Mazurka for Two Dead Men
Page 19
Apacha soon took him down a peg or two.
“Look here, Don Lesmes, with all due respect, there’s not a Red in the house, is that quite clear? We’re all as staunch nationalists here as the best of them, and myself first among them! I want to make that abundantly clear, do you understand? Let there be no mistake about it! And if you don’t button your lip, I’ll call Don Oscar, who is a good friend of mine, and he’ll soon sort you out. Here in my place folks may let their hair down but there is no question of conspiracies, do you understand?”
Don Lesmes ate humble pie.
“Pardon me! It’s just that I thought it was a bomb, you understand.”
The Casandulfe Raimundo had no idea who Don Oscar was, nor did he enquire, why should he? What difference does it make what goes on in brothels? We Nationalists have taken Toledo. Why do you say “we”? And we have freed the Alcazar. The Casandulfe Raimundo notices that his temples are throbbing, maybe he has a temperature. Franco is appointed Generalísimo of the Army, Air Force, and Navy, and Robín Lebozán declares that he’s not joining up, he’ll soon be drafted, each and everyone goes his own way and at his own pace. Miss Ramona rides her horse, nibbles biscuits and ponders, she’s always pondering events. We Nationalists are at the gates of Madrid. Why do you say “we Nationalists”? When the Casandulfe Raimundo came back to the village he found Miss Ramona rather peculiar.
“What’s the matter with you?”
“Nothing, why?”
“No, I just thought there was something wrong.”
Puriña Córrego, the eldest of Miss Ramona’s maids, was found dead one morning with a little pencil-like snake crawling on her forehead.
“What happened?”
“She died of old age. The bell tolls for all of us sooner or later, some folks don’t even reach old age.”
Apart from Antonio Vegadecabo and Sabela Soulecín, Miss Ramona has no mementoes left of her father’s days.
“There’s the parakeet.”
“Yes, the parakeet, of course.”
Fabián Minguela, Moucho, will lure neither Cidrán Segade nor Baldomero Lionheart out of their homes, he wouldn’t dare. Fabián Minguela kept a stone’s throw away, first from Cidrán’s house then from Baldomero Lionheart’s, when he saw them coming, he sent ten men to capture them and bring them bound hand and foot. When they reached Cidrán Segade’s place they were met with a volley of bullets. He handed himself over when his house was burned down. Nobody ventured forth as the shots rang out nor as the flames of the fire lit up the sky. Miss Ramona held the Casandulfe Raimundo and Robín Lebozán back, both of whom were at her house. They struck Ádega across the face with the butt of a gun then left her unconscious and tied to a tree. Baldomero Lionheart also met them with gunshots, his aim was unswerving and he shot one of them dead. Baldomero Lionheart handed himself over when they caught hold of Loliña, his wife, and five children who had to be gagged with a sack for they kicked and bit.

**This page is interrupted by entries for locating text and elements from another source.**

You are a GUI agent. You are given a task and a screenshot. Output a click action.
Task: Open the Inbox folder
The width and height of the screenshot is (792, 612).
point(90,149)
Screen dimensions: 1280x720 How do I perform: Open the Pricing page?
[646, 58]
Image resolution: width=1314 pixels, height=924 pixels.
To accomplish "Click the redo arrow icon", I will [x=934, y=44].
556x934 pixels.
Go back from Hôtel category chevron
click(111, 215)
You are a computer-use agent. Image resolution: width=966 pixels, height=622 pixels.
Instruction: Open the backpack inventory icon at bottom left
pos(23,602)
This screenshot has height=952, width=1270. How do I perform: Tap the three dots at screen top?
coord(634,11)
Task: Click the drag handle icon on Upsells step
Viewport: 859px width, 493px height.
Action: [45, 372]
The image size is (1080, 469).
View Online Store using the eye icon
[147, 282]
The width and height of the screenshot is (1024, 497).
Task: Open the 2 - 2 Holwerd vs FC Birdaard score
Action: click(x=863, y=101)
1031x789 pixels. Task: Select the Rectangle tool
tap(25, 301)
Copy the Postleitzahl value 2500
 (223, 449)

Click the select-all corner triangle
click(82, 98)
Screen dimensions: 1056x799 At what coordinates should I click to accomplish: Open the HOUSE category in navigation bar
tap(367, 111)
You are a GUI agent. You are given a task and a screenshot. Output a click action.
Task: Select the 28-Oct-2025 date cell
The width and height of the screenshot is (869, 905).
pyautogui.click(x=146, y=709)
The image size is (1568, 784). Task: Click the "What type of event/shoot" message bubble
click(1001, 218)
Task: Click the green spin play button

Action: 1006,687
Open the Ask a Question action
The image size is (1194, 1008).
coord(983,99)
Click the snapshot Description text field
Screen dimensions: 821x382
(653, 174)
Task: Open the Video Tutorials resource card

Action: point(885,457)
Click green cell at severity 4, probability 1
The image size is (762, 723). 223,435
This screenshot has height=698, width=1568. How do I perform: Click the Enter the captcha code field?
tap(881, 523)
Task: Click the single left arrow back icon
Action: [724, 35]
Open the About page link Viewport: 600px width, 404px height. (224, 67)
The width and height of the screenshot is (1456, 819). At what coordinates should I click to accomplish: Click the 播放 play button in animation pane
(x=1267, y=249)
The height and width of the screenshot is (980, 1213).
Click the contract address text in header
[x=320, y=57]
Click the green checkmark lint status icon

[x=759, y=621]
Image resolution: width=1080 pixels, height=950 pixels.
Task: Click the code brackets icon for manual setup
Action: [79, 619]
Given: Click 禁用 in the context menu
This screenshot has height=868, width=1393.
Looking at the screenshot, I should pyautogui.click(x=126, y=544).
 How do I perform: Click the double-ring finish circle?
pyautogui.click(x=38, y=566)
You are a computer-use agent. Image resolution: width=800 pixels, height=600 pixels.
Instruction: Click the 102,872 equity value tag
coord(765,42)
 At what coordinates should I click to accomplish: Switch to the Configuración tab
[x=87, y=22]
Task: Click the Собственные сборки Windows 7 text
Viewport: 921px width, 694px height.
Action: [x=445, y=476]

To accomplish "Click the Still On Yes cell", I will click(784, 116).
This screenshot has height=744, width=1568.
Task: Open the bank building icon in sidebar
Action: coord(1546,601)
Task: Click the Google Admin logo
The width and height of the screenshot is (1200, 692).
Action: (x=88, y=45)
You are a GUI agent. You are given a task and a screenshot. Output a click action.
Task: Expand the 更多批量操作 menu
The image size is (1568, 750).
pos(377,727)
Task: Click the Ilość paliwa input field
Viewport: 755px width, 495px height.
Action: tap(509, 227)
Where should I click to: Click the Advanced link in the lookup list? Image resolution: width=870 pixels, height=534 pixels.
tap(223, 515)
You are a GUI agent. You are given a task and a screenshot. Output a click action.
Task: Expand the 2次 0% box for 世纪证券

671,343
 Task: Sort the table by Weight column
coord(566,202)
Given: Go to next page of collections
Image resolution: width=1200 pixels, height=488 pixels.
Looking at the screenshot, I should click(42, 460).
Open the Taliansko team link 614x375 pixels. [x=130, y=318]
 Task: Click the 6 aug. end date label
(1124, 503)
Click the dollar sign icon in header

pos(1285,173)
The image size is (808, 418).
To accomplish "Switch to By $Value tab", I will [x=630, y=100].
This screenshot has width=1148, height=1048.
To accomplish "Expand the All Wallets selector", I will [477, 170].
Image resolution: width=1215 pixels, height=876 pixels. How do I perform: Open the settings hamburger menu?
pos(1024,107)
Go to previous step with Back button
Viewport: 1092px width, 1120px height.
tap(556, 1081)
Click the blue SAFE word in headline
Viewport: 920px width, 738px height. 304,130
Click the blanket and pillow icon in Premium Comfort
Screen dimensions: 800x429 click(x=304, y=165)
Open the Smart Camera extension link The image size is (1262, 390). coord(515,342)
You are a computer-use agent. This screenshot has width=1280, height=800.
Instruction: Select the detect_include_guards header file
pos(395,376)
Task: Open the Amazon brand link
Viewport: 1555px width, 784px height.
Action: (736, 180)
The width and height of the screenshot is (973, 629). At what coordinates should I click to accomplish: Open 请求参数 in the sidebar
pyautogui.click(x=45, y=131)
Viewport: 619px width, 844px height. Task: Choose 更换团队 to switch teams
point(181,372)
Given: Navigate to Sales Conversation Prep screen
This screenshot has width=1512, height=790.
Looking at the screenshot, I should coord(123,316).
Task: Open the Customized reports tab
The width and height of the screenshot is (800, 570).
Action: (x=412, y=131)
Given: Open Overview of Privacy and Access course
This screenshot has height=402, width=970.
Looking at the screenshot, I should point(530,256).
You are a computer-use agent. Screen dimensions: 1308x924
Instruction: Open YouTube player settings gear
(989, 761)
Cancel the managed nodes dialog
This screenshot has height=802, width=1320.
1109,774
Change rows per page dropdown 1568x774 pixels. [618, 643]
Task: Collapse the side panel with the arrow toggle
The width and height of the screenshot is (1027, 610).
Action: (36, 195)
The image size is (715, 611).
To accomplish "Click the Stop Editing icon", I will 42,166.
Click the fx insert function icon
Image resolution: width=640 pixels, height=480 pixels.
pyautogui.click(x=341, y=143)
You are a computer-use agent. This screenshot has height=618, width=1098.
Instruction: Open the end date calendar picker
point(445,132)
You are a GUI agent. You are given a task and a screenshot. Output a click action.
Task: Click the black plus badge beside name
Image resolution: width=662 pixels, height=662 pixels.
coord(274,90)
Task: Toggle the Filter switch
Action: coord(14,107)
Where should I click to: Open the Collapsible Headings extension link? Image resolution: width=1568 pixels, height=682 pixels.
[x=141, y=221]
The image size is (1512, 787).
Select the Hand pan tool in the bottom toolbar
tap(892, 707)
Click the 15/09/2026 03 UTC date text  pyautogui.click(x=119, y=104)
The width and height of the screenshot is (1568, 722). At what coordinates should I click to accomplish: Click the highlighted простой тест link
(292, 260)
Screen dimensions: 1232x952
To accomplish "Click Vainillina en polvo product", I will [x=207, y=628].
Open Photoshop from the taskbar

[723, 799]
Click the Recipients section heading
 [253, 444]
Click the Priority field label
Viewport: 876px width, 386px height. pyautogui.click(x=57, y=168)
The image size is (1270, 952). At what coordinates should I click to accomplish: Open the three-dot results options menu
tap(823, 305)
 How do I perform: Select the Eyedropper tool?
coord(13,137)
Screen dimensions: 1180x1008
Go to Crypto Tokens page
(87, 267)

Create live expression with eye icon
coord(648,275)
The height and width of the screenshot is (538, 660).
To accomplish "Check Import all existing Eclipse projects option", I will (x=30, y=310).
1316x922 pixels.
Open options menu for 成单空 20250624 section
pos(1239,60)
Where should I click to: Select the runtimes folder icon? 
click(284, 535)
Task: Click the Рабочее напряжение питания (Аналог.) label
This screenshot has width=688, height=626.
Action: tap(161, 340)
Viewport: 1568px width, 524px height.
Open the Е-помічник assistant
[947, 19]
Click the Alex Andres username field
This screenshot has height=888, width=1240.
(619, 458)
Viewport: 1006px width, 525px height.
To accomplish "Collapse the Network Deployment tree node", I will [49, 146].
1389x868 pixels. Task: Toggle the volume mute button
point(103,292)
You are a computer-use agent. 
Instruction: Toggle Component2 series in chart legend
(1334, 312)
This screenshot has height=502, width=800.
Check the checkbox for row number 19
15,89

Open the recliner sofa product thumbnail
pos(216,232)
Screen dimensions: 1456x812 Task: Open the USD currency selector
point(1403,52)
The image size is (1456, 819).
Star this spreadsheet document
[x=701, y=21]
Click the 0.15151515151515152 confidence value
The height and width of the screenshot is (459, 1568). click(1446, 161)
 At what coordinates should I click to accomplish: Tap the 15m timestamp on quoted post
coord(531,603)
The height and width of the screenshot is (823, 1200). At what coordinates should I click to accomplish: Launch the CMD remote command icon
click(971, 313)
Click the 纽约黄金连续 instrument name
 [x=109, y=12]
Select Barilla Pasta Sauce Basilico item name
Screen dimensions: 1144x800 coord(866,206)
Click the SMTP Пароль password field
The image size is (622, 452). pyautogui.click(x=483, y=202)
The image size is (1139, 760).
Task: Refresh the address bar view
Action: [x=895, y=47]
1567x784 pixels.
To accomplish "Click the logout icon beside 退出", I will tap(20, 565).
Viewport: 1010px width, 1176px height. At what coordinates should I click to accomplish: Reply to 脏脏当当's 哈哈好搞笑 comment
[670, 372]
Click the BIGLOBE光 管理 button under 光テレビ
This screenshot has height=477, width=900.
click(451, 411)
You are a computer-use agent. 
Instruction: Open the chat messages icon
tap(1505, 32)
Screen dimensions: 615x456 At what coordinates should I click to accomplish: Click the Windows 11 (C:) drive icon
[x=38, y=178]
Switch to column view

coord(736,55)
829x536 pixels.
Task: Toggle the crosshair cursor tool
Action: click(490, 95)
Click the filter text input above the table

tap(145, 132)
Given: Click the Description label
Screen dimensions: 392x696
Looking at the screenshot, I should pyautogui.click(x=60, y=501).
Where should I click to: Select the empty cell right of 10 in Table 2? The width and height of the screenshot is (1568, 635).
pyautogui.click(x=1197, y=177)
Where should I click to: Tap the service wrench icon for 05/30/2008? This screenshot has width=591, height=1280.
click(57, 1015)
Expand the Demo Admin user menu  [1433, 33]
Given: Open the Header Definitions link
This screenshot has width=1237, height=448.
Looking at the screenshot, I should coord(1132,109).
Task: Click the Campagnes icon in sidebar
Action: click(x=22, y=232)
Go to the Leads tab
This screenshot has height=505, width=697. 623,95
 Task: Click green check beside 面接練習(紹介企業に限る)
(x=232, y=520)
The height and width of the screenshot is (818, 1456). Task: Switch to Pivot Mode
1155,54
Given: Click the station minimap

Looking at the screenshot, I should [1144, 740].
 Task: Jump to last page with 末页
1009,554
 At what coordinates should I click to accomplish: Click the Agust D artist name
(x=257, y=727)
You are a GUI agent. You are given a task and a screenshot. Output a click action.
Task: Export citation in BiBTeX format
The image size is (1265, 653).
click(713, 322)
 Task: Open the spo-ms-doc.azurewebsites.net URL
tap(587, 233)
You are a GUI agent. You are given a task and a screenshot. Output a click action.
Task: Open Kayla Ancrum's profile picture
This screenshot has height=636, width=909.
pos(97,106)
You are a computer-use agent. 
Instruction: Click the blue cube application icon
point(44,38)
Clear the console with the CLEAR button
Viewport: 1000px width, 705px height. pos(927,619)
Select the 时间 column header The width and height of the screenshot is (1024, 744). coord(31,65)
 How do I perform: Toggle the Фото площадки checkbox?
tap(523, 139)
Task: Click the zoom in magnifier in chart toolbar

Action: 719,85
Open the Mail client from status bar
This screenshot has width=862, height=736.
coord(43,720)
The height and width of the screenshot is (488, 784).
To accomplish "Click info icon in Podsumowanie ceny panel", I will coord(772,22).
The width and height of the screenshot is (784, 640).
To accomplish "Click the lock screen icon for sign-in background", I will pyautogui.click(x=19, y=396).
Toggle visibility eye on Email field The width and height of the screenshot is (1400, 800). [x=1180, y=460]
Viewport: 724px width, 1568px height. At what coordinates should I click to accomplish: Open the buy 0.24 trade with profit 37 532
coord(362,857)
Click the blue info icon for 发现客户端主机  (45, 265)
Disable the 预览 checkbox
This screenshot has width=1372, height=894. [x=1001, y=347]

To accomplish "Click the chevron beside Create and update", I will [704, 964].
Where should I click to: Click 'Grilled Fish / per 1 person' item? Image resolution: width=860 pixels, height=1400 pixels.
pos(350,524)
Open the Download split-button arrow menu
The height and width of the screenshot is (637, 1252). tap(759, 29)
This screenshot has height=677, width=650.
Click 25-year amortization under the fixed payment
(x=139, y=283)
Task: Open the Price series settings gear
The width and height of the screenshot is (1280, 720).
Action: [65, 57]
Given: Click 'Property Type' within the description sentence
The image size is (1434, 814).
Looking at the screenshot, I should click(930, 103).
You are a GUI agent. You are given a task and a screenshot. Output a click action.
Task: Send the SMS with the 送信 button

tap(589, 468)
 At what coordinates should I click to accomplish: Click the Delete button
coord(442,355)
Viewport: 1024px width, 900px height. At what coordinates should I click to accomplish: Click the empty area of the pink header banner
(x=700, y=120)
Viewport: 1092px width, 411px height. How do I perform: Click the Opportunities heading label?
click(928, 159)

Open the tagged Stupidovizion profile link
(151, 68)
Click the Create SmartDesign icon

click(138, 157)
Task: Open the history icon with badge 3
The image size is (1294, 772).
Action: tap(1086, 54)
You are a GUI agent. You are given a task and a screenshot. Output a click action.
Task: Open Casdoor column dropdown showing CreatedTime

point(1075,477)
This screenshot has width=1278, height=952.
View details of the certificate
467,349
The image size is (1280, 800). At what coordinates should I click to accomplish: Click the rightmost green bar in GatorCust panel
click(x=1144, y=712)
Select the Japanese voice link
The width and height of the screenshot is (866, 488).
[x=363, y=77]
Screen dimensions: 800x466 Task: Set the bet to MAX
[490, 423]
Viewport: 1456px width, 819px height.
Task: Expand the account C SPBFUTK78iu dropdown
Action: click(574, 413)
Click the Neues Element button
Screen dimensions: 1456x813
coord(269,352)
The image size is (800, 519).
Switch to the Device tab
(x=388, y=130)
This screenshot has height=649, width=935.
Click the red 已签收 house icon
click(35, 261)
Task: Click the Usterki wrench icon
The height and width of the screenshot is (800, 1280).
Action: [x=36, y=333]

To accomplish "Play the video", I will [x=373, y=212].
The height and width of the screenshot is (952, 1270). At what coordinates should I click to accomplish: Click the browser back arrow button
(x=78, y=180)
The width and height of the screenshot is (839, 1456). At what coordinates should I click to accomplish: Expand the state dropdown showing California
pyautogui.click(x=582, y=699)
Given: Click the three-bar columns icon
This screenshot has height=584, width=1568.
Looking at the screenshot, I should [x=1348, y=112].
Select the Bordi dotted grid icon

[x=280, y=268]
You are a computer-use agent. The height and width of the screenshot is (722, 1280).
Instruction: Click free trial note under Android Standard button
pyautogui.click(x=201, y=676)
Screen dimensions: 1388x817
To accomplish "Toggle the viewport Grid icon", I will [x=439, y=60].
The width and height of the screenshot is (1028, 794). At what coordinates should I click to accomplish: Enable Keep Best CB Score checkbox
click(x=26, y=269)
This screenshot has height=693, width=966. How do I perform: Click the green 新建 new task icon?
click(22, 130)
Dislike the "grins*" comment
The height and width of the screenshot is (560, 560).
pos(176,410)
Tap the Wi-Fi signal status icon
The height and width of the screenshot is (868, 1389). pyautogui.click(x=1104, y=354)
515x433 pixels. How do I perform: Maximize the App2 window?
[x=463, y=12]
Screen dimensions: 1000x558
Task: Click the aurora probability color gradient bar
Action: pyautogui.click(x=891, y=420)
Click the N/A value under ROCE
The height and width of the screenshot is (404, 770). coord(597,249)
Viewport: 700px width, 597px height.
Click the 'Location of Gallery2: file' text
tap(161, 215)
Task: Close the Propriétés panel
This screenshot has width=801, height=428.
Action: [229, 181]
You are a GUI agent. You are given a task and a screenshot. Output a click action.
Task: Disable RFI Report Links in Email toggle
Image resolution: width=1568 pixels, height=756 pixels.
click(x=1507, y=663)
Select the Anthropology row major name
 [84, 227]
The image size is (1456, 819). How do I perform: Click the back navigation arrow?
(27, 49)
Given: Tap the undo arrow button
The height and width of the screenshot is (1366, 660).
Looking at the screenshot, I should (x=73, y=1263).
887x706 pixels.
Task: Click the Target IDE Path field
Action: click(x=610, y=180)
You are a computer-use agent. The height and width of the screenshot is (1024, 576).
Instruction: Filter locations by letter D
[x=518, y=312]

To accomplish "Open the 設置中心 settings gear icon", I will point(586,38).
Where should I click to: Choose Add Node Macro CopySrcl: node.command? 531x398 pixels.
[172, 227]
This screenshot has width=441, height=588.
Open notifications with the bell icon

“Good Lord, what sort of folks were they at all!”
Fabián Minguela, the dead man who killed Lionheart, who was to kill Lionheart, smirked like a rodent at his prisoners, whose hands were tied behind their backs, their eyeballs crisscrossed with blood vessels and both standing in stony silence.
“Get moving!”
Fabián Minguela’s patch of pockmarked skin shone on his forehead. Miss Ramona’s macaw is a creature used to other climates and a different sort of scenery, here it looks bored and miserable. Fabián Minguela has thin hair: by the light of the moon the dead man who killed Lionheart looks like a corpse.
“Bet you never thought you would be in a jam like this?”
Neither Cidrán Segade nor Baldomero Lionheart as much as opened their mouths in reply. What difference does it make whether the Bidueiros half-wit was killed by mistake? Fabián Minguela has a forehead like a terrapin’s, maybe worse, since this whole business started you can no longer hear the creaking axles of the carts the moment the sun sets.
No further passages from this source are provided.